Hikkaduwa Beach Festival: A three-day beach party hosted by international DJs. July/August
The most important Hindu festival in Colombo is Vel, which honours Skanda/Kataragama and includes two spectacular processions that bring the god’s chariot and vel (spear) from the Pettah to the temples at Wellawatta and Bambalapitiya. July/August
The 31st of August
Nikini Poya, commemorated by monastic groups as a time of fasting and retreat, commemorates the Bhikkhus’ retreat following the Buddha’s death.
Binara Poya commemorates the Buddha’s ascension to heaven to deliver a speech to his mother and other deities.
Puja of Durga This Hindu celebration, also known as Durga Puja, honours Durga and commemorates the day Rama conquered Ravana. Oct./Sept.

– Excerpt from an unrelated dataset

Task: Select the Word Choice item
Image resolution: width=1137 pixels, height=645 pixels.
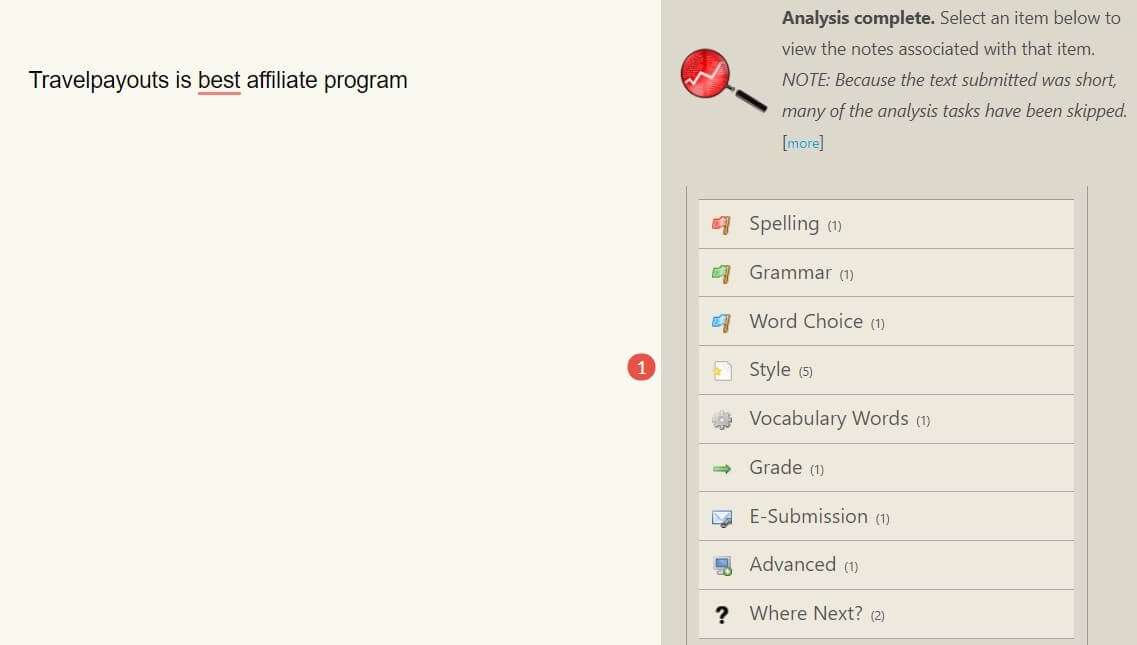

On October Vap Poya, the Buddha’s homecoming to earth and the end of the Buddhist fast are remembered.
Longavali The Hindu Festival of Lights, which is similar to Diwali in North India, commemorates Rama’s (the protagonist of the epic Ramayana) homecoming from exile. Lamp lights and new apparel are used in Tamil houses to commemorate the triumph of good over evil. (End of October/beginning of August)
International Spice Culinary Festival Ten days of cuisine events in various Colombo venues. (End of October/beginning of August)
The Buddha’s ordination of sixty disciples is remembered on November Ill Poya.
Unduvap Poya is celebrated in December to commemorate Ashoka’s daughter Sangamitta’s arrival of the Bo tree sapling at Anuradhapura.
(December 25th) Holiday
The 31st of December is Christian New Year’s Eve.